> _Selection_
+ + + +
Additionally, the `Jacobian` function can be used in order to streamline the process of computing the Jacobian matrix. Given the input 
values for the variables of a given function passed as a list when using the `Jacobian` function, a 2D array of `FD` objects is returned.
This allows users to compute the Jacobian for a given function without needing to manually compute each element of the Jacobian. 

<u>Inputs, attributes, and methods for a `Jacobian` object:</u>

Inputs:
* **arr**
    * Type: Numeric List
    * The value of each input variable for the given function or functions

Output:
* Type: 2D numpy array
* Each element in the 2D numpy array is an `FD` object

Necessary Dependencies:

`Numpy` is the only dependency that will be required in order to properly use our package. 
`Numpy` will be used to handle the elementary functions such as $sin(x)$ and $exp(x)$.


### How to Use
---

### Instantiating and using an FD object (Forward Mode of Automatic Differentiation)

Import the FD module and numpy using the following commands. 

    
    from Auto_diff import FD
    import numpy as np

Instantiate an FD object. You can change the first argument, but leave the second argument as 1 for this example.
+ + + +
> _Material supplied_
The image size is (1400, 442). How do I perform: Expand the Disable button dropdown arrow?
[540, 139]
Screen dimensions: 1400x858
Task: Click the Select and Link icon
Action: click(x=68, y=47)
+ + + +
> _Required tasks_
(a) Reproduce the automatic differentiation documentation from "### How to Use" up to and including "the following commands.".
(b) Answer these questions about the automatic differentiation documentation:
(i) What type is the `arr` input to the `Jacobian` function?
(ii) Which package is named as the only required dependency?
(iii) What are the elements of the 2D numpy array that `Jacobian` outputs?
(c) Write the next part of the automatic differentiation documentation, starting after its last sentence.

> _Answers in order_
(a)
### How to Use
---

### Instantiating and using an FD object (Forward Mode of Automatic Differentiation)

Import the FD module and numpy using the following commands.

(b)
(i) Numeric List
(ii) `Numpy`
(iii) `FD` objects

(c)
    # Instantiates the FD object
    val = 3
    x = FD(val,1)

Define a function that takes one argument as input. This will be your FD object.

    
    # User defined function (you can change the body of this function)
    def f(x):
        output = np.sin(x**2 + 3)
        return output

Once the function is defined, you can call the function by passing the FD object as the argument.

    
    # Running this will change the values of the val and der attributes (these are shown in output which is an FD object)
    output = f(x)

    # If you dont wan't to define a function you can compute them on the fly
    output = np.sin(x**2 + 3)

    print(f"The value of the function evaluated at {val} is {output.val}.")
    print(f"The value of the derivative of the function evaluated at {val} is {output.der}.")

### Using multiple FD objects (functions of multiple inputs)

You can define functions of multiple variables where each variable is an FD object. An example is given below. When using multiple variables
the second arguments in the instantiations of the AD objects will define the seed vector and therefore will dictate the value of the computed 
derivative. For example, let us define a function $f=x^2+y$. Let us set the values for $x$ and $y$ as 2 and 3 respectively.
We can instantiate the FD objects as follows and define our function as follows.

    # Instantiates the FD objects
    x = FD(2,1) 
    y = FD(3,1) 

    # Define the function
    def f(x,y):
        return x**2 + y



We will first manually derive the value of the function and the values of the partial derivatives of the function.

We can evaluate the function at $x=2$ and $y=3$. 
$$
f(2,3) = 2^2 + 3 = 7
$$
We can also determine $\frac{\delta f}{\delta x}$ and $\frac{\delta f}{\delta y}$.
$$ 
\frac{\delta f}{\delta x} = 2x
$$
$$ 
\frac{\delta f}{\delta y} = 1  
$$
Using our values for $x$ and $y$, $\frac{\delta f}{\delta x}=4$ and $\frac{\delta f}{\delta y}=1$.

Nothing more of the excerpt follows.